Bahçeye babamların yanına gitmiş, şirketle alakalı sohbet etmiştim.

Yaklaşık yarım saat sonra Beril’in seslenmesiyle içeriye geçtim.

Beril, beyaz mini bir balon kol elbise giymişti. Altında gümüş parlak topuklu ayakkabısı vardı. Uzun kıvırcık sarı saçları beline kadar uzamıştı.

‘ Güzel karım, her an vazgeçebilirim!’ Dememle Beril yanıma gelmişti.

Nefesini bana yaklaştırıp usulca fısıldadı.

‘ Eğer vazgeçersen benim diğer yüzümle tanışırsın yakışıklı kocam, şimdi karar ver gidiyor muyuz yoksa kalıyor muyuz?’ Demesiyle gözlerimi dudaklarından bir an bile çekmedim.

Erkekliğinim onun bir lafı ile hareketlenmeye başlamasıyla içimden kendime küfür savurdum.

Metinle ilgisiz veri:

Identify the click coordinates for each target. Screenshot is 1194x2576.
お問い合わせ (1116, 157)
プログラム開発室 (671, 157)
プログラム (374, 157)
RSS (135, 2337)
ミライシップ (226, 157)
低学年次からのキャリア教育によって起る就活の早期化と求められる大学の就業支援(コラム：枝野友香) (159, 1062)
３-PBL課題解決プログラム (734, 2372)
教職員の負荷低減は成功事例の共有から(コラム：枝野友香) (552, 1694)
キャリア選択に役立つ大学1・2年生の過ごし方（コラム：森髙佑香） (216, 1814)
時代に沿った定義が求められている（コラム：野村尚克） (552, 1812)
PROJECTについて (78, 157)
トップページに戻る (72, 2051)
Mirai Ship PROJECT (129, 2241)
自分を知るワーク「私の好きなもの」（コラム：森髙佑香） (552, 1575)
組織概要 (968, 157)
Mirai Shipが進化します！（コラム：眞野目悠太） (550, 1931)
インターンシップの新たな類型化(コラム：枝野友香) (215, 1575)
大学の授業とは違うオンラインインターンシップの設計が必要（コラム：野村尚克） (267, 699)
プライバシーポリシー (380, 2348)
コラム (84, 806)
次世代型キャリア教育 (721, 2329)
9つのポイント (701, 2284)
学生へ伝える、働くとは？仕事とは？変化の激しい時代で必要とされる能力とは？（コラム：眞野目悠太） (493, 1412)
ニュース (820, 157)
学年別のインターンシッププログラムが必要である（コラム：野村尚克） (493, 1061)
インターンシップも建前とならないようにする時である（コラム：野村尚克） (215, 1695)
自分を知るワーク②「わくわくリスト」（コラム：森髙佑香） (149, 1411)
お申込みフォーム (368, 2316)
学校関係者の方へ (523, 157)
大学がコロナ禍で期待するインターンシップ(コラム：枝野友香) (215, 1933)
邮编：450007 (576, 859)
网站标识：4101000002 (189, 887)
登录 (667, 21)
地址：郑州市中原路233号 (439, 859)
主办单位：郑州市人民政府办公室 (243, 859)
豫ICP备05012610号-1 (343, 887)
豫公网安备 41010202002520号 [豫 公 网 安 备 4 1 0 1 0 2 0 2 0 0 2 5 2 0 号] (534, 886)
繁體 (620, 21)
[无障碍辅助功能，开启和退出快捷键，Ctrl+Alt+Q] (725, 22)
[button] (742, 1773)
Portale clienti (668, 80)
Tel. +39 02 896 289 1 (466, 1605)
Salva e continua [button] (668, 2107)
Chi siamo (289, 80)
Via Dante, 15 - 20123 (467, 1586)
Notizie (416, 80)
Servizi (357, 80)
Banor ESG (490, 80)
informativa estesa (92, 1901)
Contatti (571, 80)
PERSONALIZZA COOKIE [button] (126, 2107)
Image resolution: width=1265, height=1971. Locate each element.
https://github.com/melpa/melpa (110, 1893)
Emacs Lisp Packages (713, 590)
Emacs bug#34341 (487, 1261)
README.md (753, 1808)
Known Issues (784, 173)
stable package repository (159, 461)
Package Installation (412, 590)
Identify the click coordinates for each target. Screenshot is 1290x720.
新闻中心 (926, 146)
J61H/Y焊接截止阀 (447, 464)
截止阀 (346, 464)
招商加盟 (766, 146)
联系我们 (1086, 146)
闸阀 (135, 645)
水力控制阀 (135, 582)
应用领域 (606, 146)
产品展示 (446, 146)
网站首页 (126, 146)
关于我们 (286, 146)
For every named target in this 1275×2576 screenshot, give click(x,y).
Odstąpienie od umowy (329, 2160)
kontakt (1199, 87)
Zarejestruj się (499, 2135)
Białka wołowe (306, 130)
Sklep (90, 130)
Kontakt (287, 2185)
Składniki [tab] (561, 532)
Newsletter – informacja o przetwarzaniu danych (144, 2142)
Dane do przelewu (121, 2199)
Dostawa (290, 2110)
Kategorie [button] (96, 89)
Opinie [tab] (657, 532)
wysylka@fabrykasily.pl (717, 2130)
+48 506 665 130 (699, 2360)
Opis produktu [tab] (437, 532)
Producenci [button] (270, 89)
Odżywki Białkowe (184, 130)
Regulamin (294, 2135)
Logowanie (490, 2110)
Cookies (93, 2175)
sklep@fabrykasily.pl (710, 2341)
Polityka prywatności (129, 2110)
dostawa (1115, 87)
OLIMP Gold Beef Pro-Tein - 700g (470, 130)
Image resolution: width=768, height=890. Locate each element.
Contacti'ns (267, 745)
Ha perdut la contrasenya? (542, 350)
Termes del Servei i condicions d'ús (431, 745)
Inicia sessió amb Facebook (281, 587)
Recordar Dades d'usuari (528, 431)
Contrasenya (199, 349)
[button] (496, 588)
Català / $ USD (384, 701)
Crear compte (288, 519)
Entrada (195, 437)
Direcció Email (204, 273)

‘ Ben varken zaten sana kim bakmaya cüret edebilir ki? Buyurun Bayan Keskin gidelim!’ Dememle koluma girmiş ve evden çıkmıştık.

**

Beril Mira Keskin

Evden çıkalı yaklaşık yarım saat oluyordu ancak kızımı şimdiden çok özlemiştim. Zamanında çok ayrı kaldığım için şimdilerde hiç yanımdan ayrılsın istemiyordum.

‘ Güzel karım aklını ne meşgul ediyor söyle bana!’ Karan sıkıntılı halimden anlamıştı.

‘ Karan Mavi’yi çok özledim..’ dememle alt dudağımı büzmüştüm. Karan bu halime gülüp elimi öpmüştü.

‘ Bebeğim az önce konuştuk hala uyuyor, ayrıca sorun olursa gelecek kızımız bize.. Aklında bu gecelik sadece ben olsam yavrum olmaz mı?’

‘ Sen zaten aklımdasın hep..’ Karan bana bakıp göz kırpmıştı.

On dakika içinde büyük üç katlı bir yatın önünde durmuştuk. Karan aşağıya indiğinde bende kapını açıp indim. Karan çoktan yanıma gelmişti.

Etrafa meraklı gözlerle bakarken Karan gelip elimi tutmuştu..

‘ Hadi bebeğim gel.’ Karan elimi tutup beni yatın içine götürdü.

‘ Karan bu yat çok güzel..’ etrafı incelerken Karan belimden sarılmış boynumu öpmüştü.

‘ Doğum hediyen..’ Karan dönüp şaşkınca bakmaya başladığımda gülerek burnumun ucunu öpmüştü.

‘ Nasıl yani? Benim mi?’

‘ Sen ve güzel kızımın.. Bak gel..’ demesiyle Yat’ın dış tarafındaki yazıyı göstermişti Karan..

Dışında girişin yanında el yazısı ile Mavi yazıyordu..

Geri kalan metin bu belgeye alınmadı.